Task brief:
Look below for the line with "Toggle the FlappyBirdTests". Extract that line and each one after it through the last, word for word.

Provided information:
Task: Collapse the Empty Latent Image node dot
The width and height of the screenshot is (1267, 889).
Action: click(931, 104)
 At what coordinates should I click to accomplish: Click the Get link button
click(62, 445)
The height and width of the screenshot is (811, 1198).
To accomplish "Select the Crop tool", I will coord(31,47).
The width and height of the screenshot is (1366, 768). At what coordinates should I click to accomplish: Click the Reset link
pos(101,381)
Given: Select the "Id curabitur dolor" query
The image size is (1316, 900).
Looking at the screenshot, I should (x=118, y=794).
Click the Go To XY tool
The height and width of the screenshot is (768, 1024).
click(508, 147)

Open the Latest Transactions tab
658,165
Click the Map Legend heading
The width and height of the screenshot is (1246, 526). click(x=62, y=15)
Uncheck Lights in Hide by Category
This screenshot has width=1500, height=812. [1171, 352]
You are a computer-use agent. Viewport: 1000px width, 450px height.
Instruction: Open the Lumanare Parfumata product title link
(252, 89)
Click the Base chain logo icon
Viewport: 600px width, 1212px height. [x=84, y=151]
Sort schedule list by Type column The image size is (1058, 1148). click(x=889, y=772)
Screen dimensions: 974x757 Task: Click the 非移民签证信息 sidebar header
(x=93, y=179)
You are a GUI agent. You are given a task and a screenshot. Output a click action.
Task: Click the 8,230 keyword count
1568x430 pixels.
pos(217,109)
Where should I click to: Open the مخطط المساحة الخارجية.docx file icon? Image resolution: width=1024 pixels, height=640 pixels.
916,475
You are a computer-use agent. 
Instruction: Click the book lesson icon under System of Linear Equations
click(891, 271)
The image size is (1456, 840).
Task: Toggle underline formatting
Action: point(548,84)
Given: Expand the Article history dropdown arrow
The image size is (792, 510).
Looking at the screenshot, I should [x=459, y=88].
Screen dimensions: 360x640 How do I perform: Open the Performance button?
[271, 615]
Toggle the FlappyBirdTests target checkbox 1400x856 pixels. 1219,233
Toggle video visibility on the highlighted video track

Expected answer:
Toggle the FlappyBirdTests target checkbox 1400x856 pixels. 1219,233
Toggle video visibility on the highlighted video track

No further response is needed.